Can you say with the hymn writer, "My faith has found a resting place, not in device nor creed; I trust the ever-living One, His wounds for me shall plead. I need no other argument, I need no other plea; it is enough that Jesus died, and that He died for me. Enough for me that Jesus came, He ends my fear and doubt; a sinful soul I come to Him, He'll never cast me out." You, the only hope we have is in Jesus's blood and righteousness, my friend. Our faith cannot rest in the sinking sand of mere miracles or in the sinking sand of the benefits that we might receive, or on the faith of our parents, or on the good deeds that we have done prior in our life, or perhaps the ministries that we are fulfilling this hour. Our faith must have a more sure foundation, and it must rest surely in the blood of Jesus Christ. Mark your confession. Consider your way this morning, and I plead with you in love that you might come to know Jesus if you do not know Him, that you might be drawn out of the blindness of Satan who holds men captive, making them think that they are saved when they are not, and that you might be set free by the mercy of the Son of God.

Why did you come to Jesus? Was it the same reason that He came for you? "The Son of Man is come to seek and to save that which was lost." What is the nature of your faith? Is it mere intellectualism? Is it because you can deduce the truths of the gospel and relay them by, by, by, by statement at will? Is it because you know the Apostle's Creed that you think that you belong to Him? My friend, be not deceived. The faith that saves is the faith that bears fruit unto God. It does not just come with profession; it comes with power, and there must be a life of regeneration to give evidence to it. And you can quote the Bible back to front, growing up in a Christian home, but never have tasted of the grace of God. You may know to tell where to find, you may know to point the hungry to the Bread of Life, where you yourself have not yet eaten. You may tell others, "Here is drink," but if you drank yourself of the mercy of God in Christ Jesus.

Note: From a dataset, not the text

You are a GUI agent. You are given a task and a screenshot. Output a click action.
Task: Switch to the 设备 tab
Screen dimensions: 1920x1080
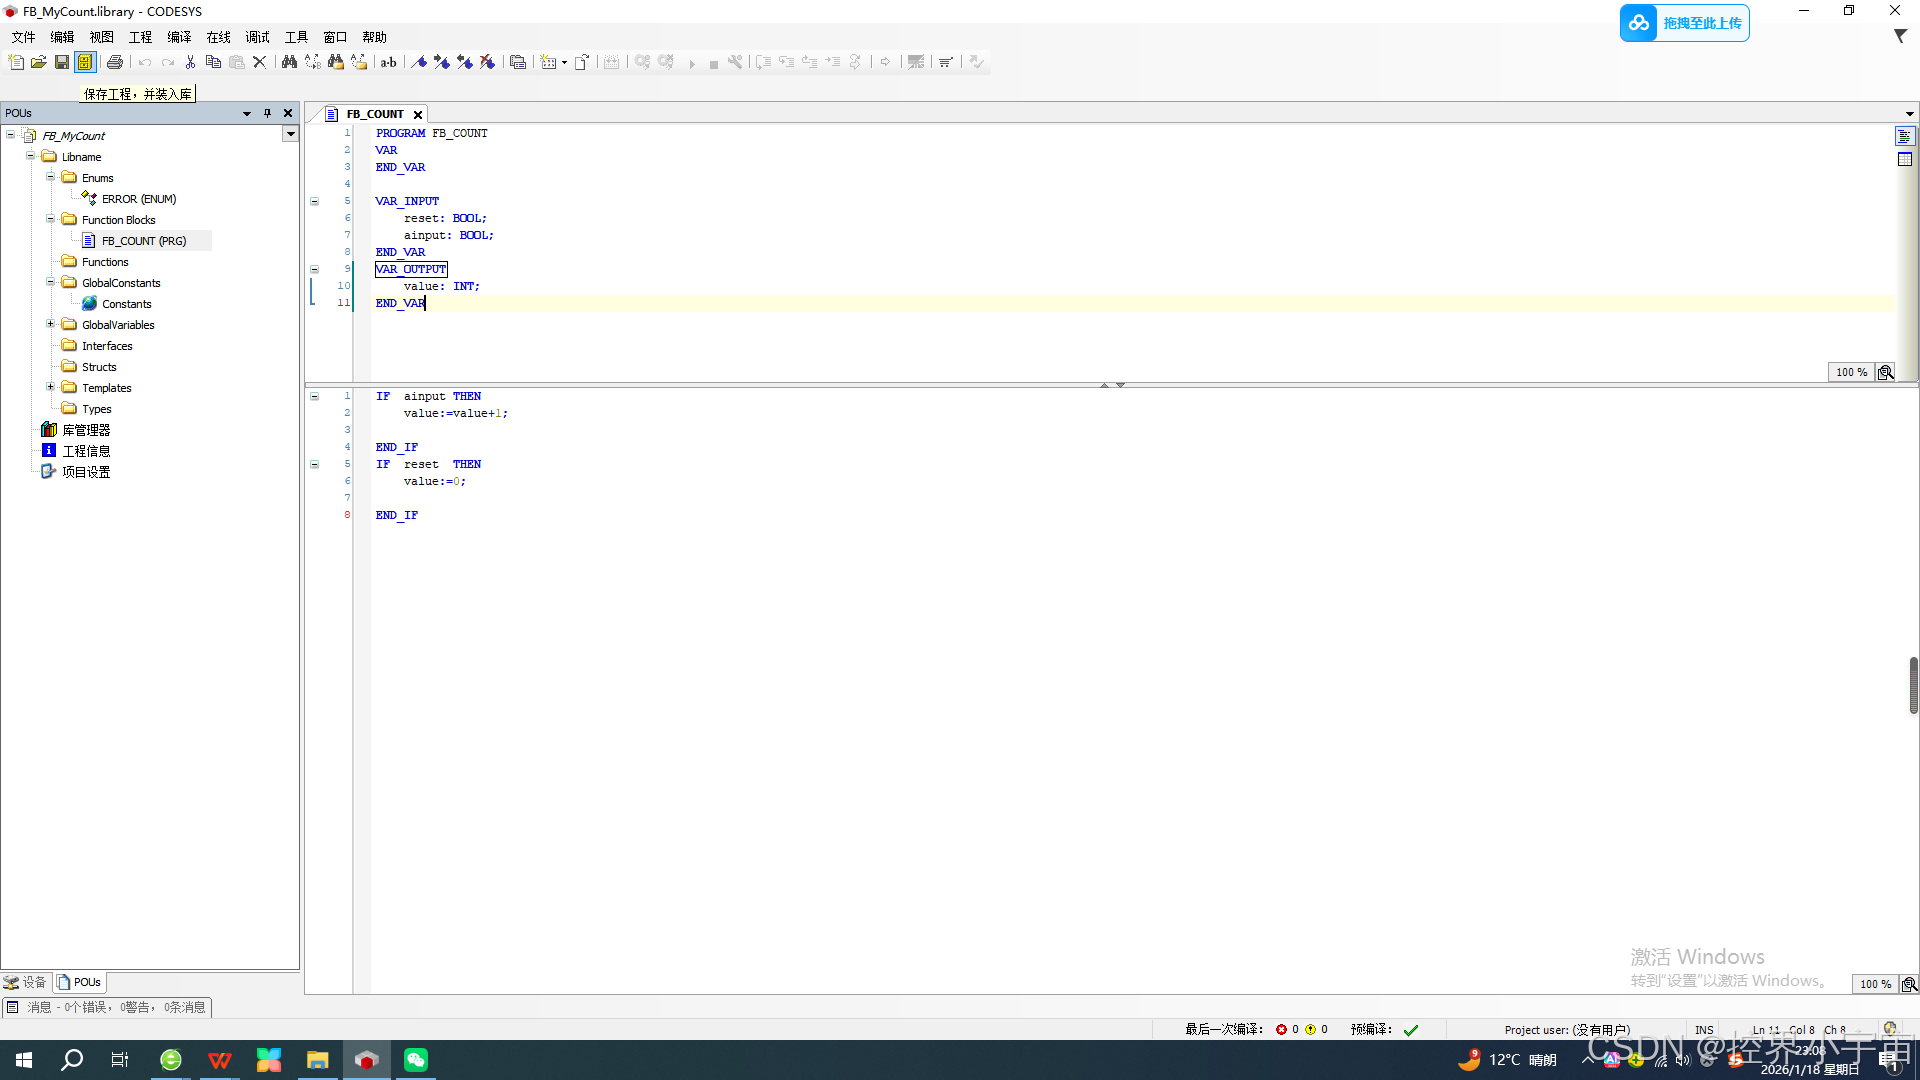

Dear Christian, dear professor, if there is no conviction, conviction, if there is no contrition, if there is no change, if there is no charity, if there is no chastening, you can be certain that there has been no conversion. And some say, "I'm too scared to come out and say I don't know if I believe in Jesus because what will people think of me?" Don't worry about what people will think of you, my friend. It only matters what the Lord thinks of you. It only matters to know that you have your soul in the hand of a Savior that is merciful and mighty to save. To know that your sins are forgiven. Be not deceived, my friend, "Know you not that the unrighteous shall not inherit the kingdom of God?" Therefore, examine yourselves whether you be in the faith. But you might say, "Josh, I have been through this, and even now as you're preaching, the Spirit is bearing witness to me that I belong to Jesus." Well, take courage, dear Christian, that your salvation is in the hands of one who never fails. Take courage, take courage, dear Christian, that you have believed in one who will bring you home. "For who shall lay any charge against God's elect? It is God that justifies. Who is he that condemns? It is Christ who died, yea rather, He is risen from the dead and is seated on the right hand of God, and He makes intercession for us." So, for nothing shall separate you from the love of God which is in Christ Jesus the Lord, my friend, not even your doubts will separate you from the grip of an almighty Savior. "For He who has begun a good work in you will perform it to the day of Jesus Christ." You can be sure that He will hold you fast because He loves you with an everlasting love. Let us bow before the Lord in prayer.